Apply what you read >>
**1.** From the SereneCodeSearch page, list the names of the search features described in the opening bullet list.
**2.** Answer these from the SereneCodeSearch page, one line each:
(a) On which host port is the web UI served by default?
(b) What is the default value of SERENED_VERSION?
(c) Which model do the ollama services pull?
**3.** Extend the SereneCodeSearch page, beginning right after its final line.

━━ Page extract ━━

SereneCodeSearch — code search over programming tasks

A small web app for searching programming tasks and their reference solutions, backed entirely by SereneDB inverted indexes:

Task search — BM25 full-text over problem statements, titles and tags.
Code search — substring (grep-grade, exact) and fuzzy ("shape of the code") search over solution source, powered by the sparse_ngram tokenizer (the GitHub code-search ngram scheme).
Best solutions per task — every task page lists its solutions, shortest first (a reasonable proxy for "best" since the dataset carries no runtime), with the shortest crowned 👑.
Hybrid search — reciprocal-rank fusion of a text retriever (concept) and a code retriever (idiom) in one query; tasks matched by both rank first.

No frameworks, no build step, no third-party packages — just Python's standard library and a hand-rolled Postgres-wire client (pgclient.py), so it runs on a bare Python 3 with nothing installed.

Quick start (Docker Compose)

The whole stack — database, index build, web UI, MCP endpoint and the optional semantic-search model — comes up with one command. Nothing has to be built or downloaded by hand and no dataset has to be staged locally: the db image fetches the official static serened release and every dataset is streamed straight from Hugging Face during the index build.

make run                      # build + start everything; site at http://localhost:8077

Or invoke Compose directly:

cd docker
cp .env.example .env          # tune ports / uid / build knobs (all optional)
docker compose up --build     # first run builds the entire corpus

Open http://localhost:8077 once it's up. The site comes online during the build (it shows a CREATE INDEX progress bar); search starts working as soon as the one-shot loader finishes.

What `docker compose up` does

It starts seven services (see docker/README.md for the service table and common operations):

data-init — chowns the bind-mounted ../data dir (the derived embedding cache) to APP_UID:APP_GID, then exits.
serened — the database. Downloads the official static release (SERENED_VERSION, default 26.06.2), persists its datadir in the sdb_data named volume, listens on 7899.
ollama + ollama-init — serve and pull nomic-embed-text once (powers the semantic "Explore" search; skip with WITH_VECTORS=0).
loader — the one-shot builder. Runs docker/fill.sh: build the text-search dictionaries → tasks_idx (sql_tasks_mega.sql) → task embeddings + HNSW → solutions_idx (sql_solutions_mega.sql), then exits ("fills and dies"). Idempotent.
web — server.py on 8077.
mcp — hosted MCP endpoint on 8079 (claude mcp add codesearch --transport http http://<host>:8079/mcp).

URLs and ports

Service	URL / port	Override in `.env`
Web UI	http://localhost:8077	`WEB_PORT`
Database (pg-wire)	`127.0.0.1:7899`	`DB_PORT`
MCP endpoint	http://localhost:8079/mcp	`MCP_PORT`

Env knobs (`docker/.env`, copied from `.env.example`)

Variable	Default	Effect
`SERENED_VERSION`	`26.06.2`	release tag to download into the db image
`WEB_PORT` / `DB_PORT` / `MCP_PORT`	`8077` / `7899` / `8079`	published host ports
`APP_UID` / `APP_GID`	`1000`	run the app containers as this uid:gid so the embedding cache under `data/` stays owned by you (use `id -u` / `id -g`)

━━━
━━ Entries shown ━━

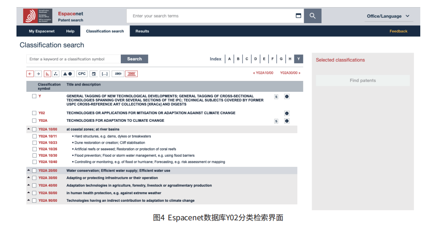Toggle the warnings and notes icon

68,74
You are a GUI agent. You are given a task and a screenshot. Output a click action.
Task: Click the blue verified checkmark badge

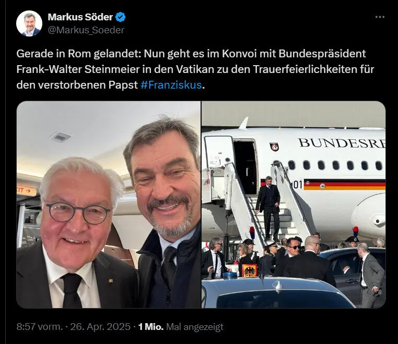[120, 17]
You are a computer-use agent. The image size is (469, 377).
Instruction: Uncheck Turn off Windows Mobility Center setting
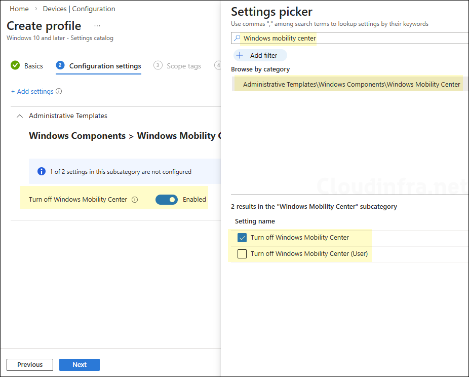(x=242, y=237)
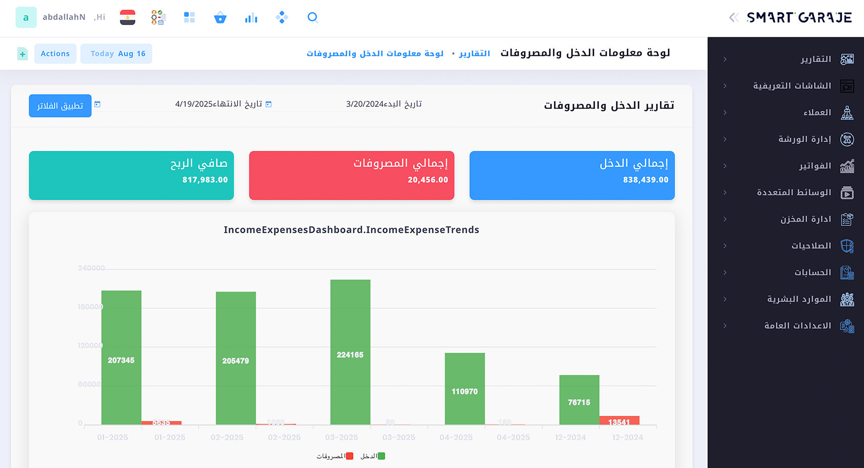The width and height of the screenshot is (864, 468).
Task: Open the bar chart icon in header
Action: coord(251,18)
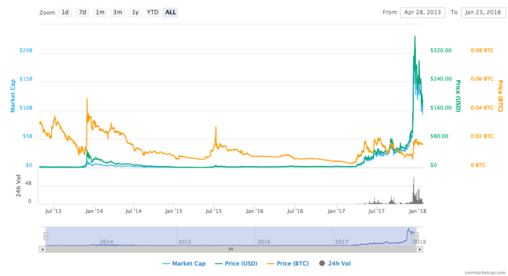Switch zoom to 1m
The width and height of the screenshot is (508, 276).
(x=100, y=13)
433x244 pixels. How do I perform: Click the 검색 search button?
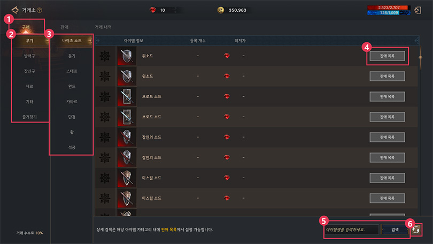(x=395, y=230)
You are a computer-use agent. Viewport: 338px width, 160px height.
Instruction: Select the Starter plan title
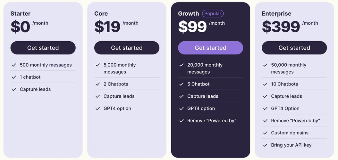click(21, 13)
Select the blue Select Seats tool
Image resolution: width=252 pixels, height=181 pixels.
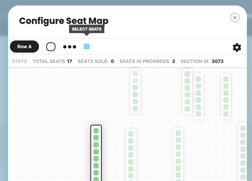tap(87, 46)
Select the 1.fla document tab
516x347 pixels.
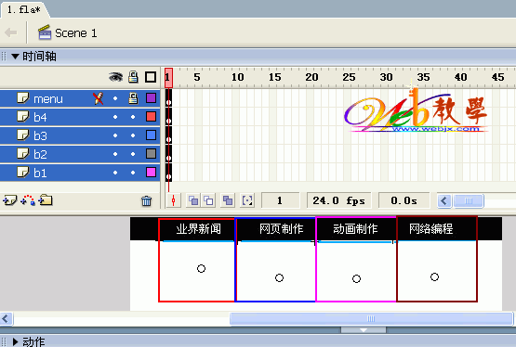click(x=23, y=10)
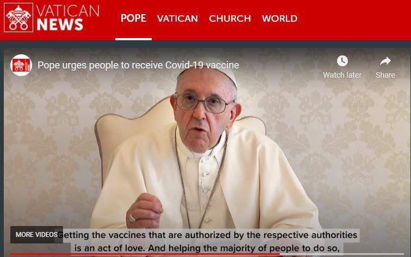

━━━

Task-by-task answers >>
**1.**
Task search
Code search
Best solutions per task
Hybrid search

**2.**
(a) 8077
(b) 26.06.2
(c) nomic-embed-text

**3.**
`WITH_VECTORS`	`1`	set `0` to skip the embedding/HNSW build (disables semantic "Explore")
`FORCE_REBUILD`	`0`	set `1` to rebuild the indexes even if `solutions_idx` already has rows

Heads-up: the first run is a heavy build

The first docker compose up streams the full corpus from Hugging Face — notably the entire open-r1/codeforces-submissions accepted-solution split (≈11.4M solutions, filtered to source length 20–10000) plus the Codeforces / code_contests / MBPP / HumanEval / Rosetta Code / IOI task sets. Expect a long first run, and be aware that Hugging Face rate-limiting can slow or stall it (the SQL already retries with backoff). Plan for a multi-core machine, ~16 GB+ RAM and tens of GB of free disk.

Every subsequent up is instant: the datadir survives in the sdb_data volume, so the loader sees solutions_idx already populated and exits immediately. docker compose down keeps the volume; docker compose down -v wipes it for a clean rebuild.

Version note: 26.06.2 is the stock release. A columnstore fix for multi-row text fetch is in a pending SereneDB PR; bump SERENED_VERSION once it ships in a release.

Prerequisites

Just Docker + Docker Compose. No host toolchain, no manual serened build, no pre-staged dataset.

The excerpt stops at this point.